### DATA FOR THE TASK

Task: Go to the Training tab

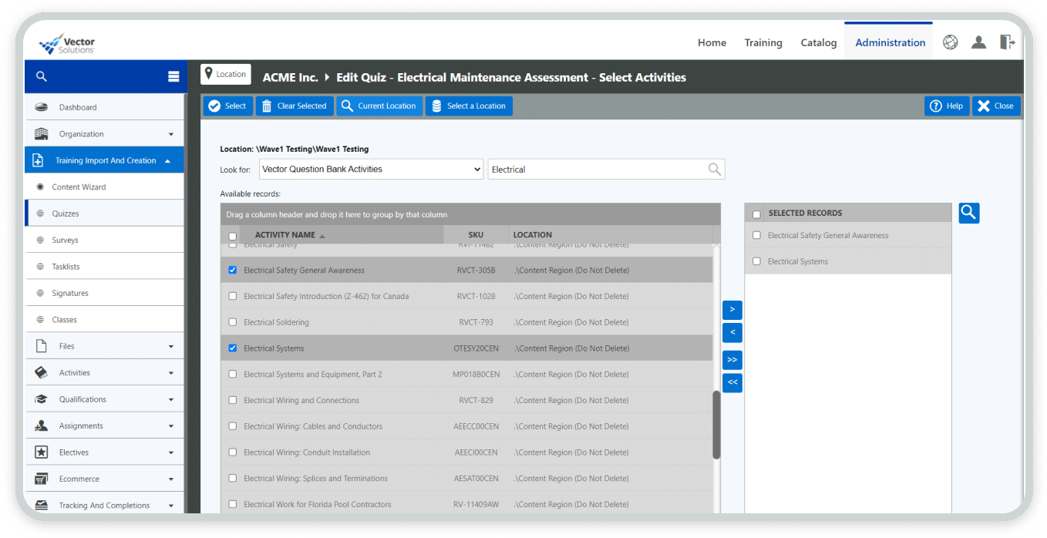Action: (763, 43)
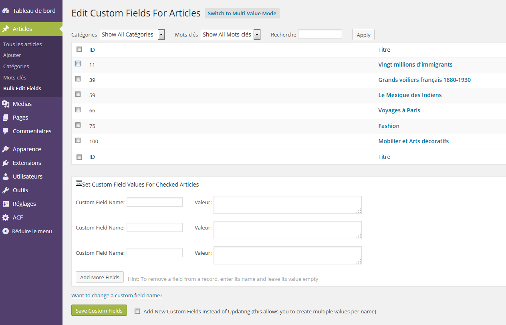Click the Extensions plug icon
The width and height of the screenshot is (506, 325).
click(x=6, y=163)
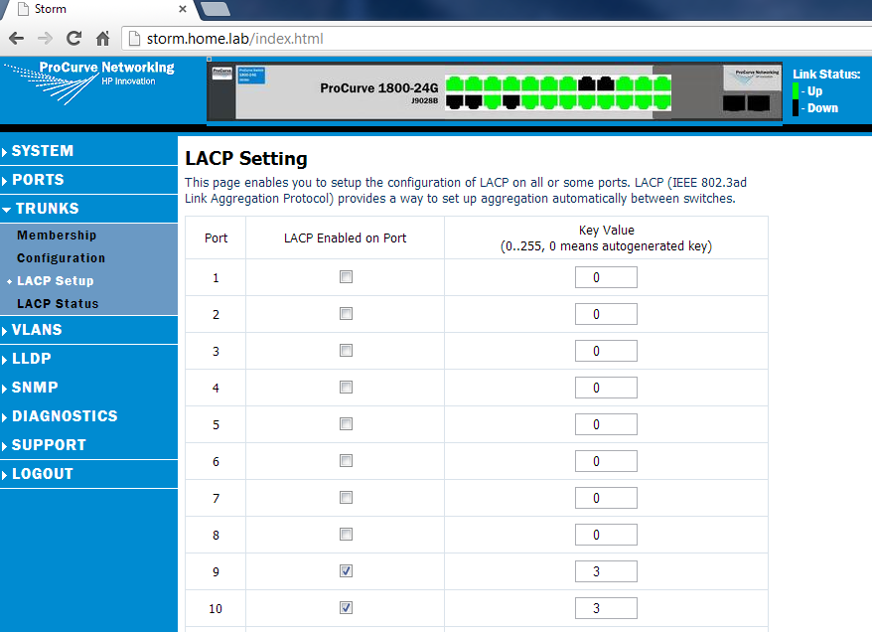Screen dimensions: 872x632
Task: Expand the SYSTEM menu section
Action: [x=43, y=151]
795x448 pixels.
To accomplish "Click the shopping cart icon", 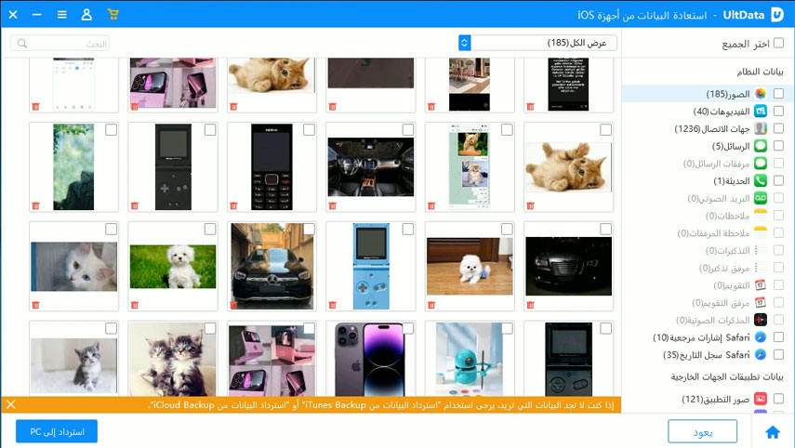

######

### WORK TASK
Retype everything in the material word for word, minus pictures.

### WRITTEN ANSWER
Task: Go to the Training tab

Action: (763, 43)
Click the Extensions plug icon
The width and height of the screenshot is (506, 325).
click(x=6, y=163)
Screen dimensions: 872x632
Task: Expand the SYSTEM menu section
Action: [x=43, y=151]
795x448 pixels.
To accomplish "Click the shopping cart icon", 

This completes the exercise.